A new art installation that gives gallery staff five weeks off work should prompt us all to reconsider the balance between work and life, writes Cathryn Newbery

Head down to Chisenhale Gallery in central London before 29 May and you’ll find no art on the walls, no phones ringing, no staff ready to greet you. Because its current installation, 5 weeks, 25 days, 175 hours, by German artist Maria Eichhorn, is a totally empty gallery, closed to the public for its duration.

Staff can do whatever they like during their break: there are no rules, no guidelines and no stipulation that they must report back at the end.

In the show’s notes, the exhibition is framed as “a consideration of how we assign value to time”. Is time only valuable when we are at work and being ‘productive’ (whatever that means), or can we still derive personal value from our activities outside of the workplace, it asks.

“The concept of free time and our striving for a mythic ‘work-life balance’ are worth consideration,”writes the Guardian’s art critic, Adrian Searle. “When working life is so precarious and borderless, frequently conducted on short-term or zero-hours contracts, and our social lives become ever-more instrumentalised in the service of it, balance goes out the window.”
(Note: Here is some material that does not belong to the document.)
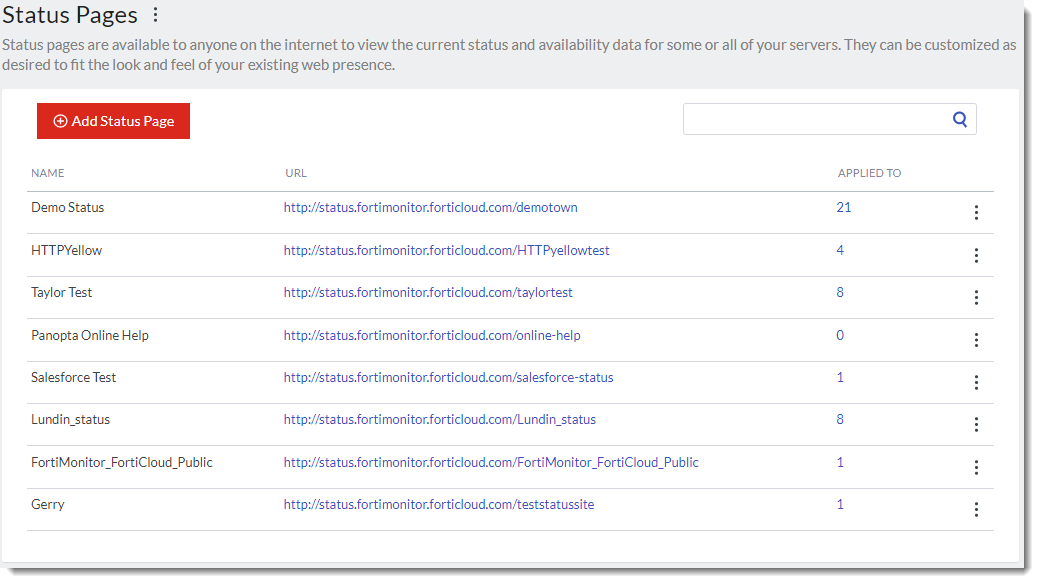Open the Taylor Test row actions menu
1039x583 pixels.
tap(976, 297)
Think of all that time you spend outside of work, keeping up with your personal development, networking or reading articles – let alone the hours in the car or shower mulling over things you’ve forgotten to do or crises you’re trying to solve. When was the last time you truly switched off? Has time truly ‘off’ work become a luxury that the modern-day professional simply cannot afford? And should we, the HR community, be doing more to lead by example?

Before they were sent home, Eichhorn interviewed gallery employees about their jobs – what they enjoy doing, how they keep on top of their workloads and how they hope to progress in the future – a mini appraisal, if you will. One modern bug-bear was singled out for particular criticism.

“Emails can be a tyranny… striking a balance between big-picture thinking and immediate tasks can be difficult,” said one member of staff. The good news for them is that no emails will pile up in their absence: all messages are being automatically deleted for the duration of the project.